Considering that empathy is just a survival instinct, it is interesting that Smith, and many others, seek to draw from that an acceptable system of interacting with each other, by holding certain traits as virtuous. The amiable virtues are the ones that give in to this aspect of our nature, those that allow us to connect more deeply and fluidly with each other (11). The amiable virtues are valued primarily because of the care they show for others and imply that one cares more about others than themselves. The respectable virtues of self-denial and self-governance are valuable for different yet similar reasons. These virtues signal the outward rejection of one’s own survival instincts for the sake of the group, restraining the dopamine signals in our brain for a greater purpose (11). The culmination of these, “to restrain our selfishness, and give in to our benevolent affections, constitutes the perfection of human nature,” (12). Virtues, and so many other moral institutions, are simply an elaborate system of carrots and sticks that use direct our primal instincts in a manner that keeps us from devolving back into the monkeys we once were, yet they remain essential to our interactions even today.

 

 

Comments

Sarah Simionas said…
Similar to your idea that our virtues are only developed out of necessity and for survival, it is also interesting to consider how many benevolent traits are rooted in selfishness. If our ability to care for others and share in their emotions is based in our ability to relate their struggles to ourselves, and only then does it acquire meaning, any sympathetic feelings are rooted in our self preservation/self interest, even beyond your point of needing community to survive. Not only are these virtuous characteristics rooted in our self interest and preservation, but they are so easily misguided. This is seen in the example about how we mourn death or when one views another human who is content despite being in the “last stage of human wretchedness” laughing and singing, and imagines “if he was reduced to the same unhappy situation, and what perhaps is impossible, was at the same time able to regard it with his present reason and judgement” (6).

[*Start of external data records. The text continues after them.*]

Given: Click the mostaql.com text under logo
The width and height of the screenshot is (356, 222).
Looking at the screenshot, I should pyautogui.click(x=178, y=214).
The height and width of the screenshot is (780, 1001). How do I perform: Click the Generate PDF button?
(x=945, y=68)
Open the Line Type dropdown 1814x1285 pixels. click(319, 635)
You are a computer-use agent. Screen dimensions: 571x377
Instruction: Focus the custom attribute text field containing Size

Not only are our virtues based in the necessity of communal relationships for survival, but also in our innate self interest and self preservation, and on top of that they are capable of being misleading or wrongly assigned to people (or dead people) incapable of having the same present reasoning. While this does make these reactions inevitable, it hardly points to a virtuous foundation.
Paul Hurley said…
Reason is developed out of necessity and for survival.
But reason tells us that some beliefs are true and others are false.
And reason tells us that some actions are virtuous and others are vicious.
Is the Simionas/Spangler thesis somehow that the origin of reason in necessity somehow undermines its conclusions? That the calculus isn’t really true and murder isn’t really vicious because morality and math are developed out of necessity and for survival?
Such reasoning is often taken to involve a “genetic fallacy,” e.g. that if the origin of punishment is just vengence, punishment, even rehabilitative punishment, is ‘really’ just about vengence.